Segment Start: Source data
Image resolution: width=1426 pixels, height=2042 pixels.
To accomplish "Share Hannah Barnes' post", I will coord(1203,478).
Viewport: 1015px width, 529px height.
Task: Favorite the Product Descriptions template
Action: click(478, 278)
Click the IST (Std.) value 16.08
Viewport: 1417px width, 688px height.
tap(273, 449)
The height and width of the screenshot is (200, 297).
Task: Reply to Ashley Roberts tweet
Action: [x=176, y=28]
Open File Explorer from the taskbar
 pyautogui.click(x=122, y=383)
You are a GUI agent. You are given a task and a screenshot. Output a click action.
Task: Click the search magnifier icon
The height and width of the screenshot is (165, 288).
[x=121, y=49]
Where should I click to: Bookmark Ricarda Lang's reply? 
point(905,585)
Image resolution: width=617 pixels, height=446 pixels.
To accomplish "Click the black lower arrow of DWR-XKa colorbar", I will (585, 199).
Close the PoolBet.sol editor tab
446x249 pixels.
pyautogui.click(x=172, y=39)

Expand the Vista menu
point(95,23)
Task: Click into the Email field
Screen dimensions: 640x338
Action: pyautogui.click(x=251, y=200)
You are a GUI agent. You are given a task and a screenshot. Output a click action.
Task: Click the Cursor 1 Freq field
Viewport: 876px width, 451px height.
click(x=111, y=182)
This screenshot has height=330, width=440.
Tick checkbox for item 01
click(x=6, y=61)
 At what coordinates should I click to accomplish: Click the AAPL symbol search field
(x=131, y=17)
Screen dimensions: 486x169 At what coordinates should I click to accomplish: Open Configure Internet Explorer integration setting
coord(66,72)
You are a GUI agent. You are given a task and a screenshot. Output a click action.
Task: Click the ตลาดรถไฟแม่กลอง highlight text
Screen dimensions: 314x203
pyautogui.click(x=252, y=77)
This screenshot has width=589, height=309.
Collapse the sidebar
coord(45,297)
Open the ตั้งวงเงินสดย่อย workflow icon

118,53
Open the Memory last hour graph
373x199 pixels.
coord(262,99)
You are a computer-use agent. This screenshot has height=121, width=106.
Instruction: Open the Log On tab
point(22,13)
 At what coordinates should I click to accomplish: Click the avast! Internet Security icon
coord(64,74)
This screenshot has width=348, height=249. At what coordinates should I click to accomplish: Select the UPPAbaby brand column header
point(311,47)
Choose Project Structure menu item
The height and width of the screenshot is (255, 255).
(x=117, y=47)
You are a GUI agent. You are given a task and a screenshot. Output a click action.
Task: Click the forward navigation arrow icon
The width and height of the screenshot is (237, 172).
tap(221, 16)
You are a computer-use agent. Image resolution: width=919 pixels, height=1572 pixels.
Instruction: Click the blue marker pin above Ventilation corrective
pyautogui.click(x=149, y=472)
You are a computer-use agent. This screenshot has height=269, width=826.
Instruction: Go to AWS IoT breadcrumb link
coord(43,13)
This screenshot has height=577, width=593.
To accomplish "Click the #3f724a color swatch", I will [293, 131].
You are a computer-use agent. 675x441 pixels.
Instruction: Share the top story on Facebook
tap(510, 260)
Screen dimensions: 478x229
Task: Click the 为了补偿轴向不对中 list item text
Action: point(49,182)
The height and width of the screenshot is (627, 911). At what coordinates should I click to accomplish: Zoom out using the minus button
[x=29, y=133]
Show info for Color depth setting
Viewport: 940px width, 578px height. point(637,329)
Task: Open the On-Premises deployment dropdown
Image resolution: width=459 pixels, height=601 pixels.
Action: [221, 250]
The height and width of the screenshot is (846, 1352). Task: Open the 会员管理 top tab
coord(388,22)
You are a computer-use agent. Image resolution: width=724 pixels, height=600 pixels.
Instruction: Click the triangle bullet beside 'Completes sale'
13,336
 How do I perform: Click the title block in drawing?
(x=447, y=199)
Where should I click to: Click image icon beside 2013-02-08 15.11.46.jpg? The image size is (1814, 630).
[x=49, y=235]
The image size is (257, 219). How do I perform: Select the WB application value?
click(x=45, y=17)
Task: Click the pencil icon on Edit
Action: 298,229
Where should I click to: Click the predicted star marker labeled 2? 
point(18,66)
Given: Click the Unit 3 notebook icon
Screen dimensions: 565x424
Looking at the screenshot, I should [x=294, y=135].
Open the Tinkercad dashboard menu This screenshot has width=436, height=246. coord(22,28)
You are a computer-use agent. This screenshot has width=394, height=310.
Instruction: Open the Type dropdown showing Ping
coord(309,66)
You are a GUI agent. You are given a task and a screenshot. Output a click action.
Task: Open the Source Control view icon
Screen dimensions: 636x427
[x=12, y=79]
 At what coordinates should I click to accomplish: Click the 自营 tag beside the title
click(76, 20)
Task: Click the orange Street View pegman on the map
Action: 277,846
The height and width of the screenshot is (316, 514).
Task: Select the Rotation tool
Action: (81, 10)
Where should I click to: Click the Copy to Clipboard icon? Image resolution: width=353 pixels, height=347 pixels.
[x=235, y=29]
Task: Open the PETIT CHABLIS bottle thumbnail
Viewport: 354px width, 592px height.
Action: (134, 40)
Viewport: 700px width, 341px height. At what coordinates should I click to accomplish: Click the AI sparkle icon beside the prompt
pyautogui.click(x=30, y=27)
Segment End: Source data
- Problem requirements: Please copy out each line of the material that holds the string "computer".

- Exercise response:
You are a computer-use agent. This screenshot has height=121, width=106.
You are a computer-use agent. Image resolution: width=919 pixels, height=1572 pixels.
You are a computer-use agent. This screenshot has height=269, width=826.
You are a computer-use agent. 675x441 pixels.
You are a computer-use agent. Image resolution: width=724 pixels, height=600 pixels.
You are a computer-use agent. This screenshot has width=394, height=310.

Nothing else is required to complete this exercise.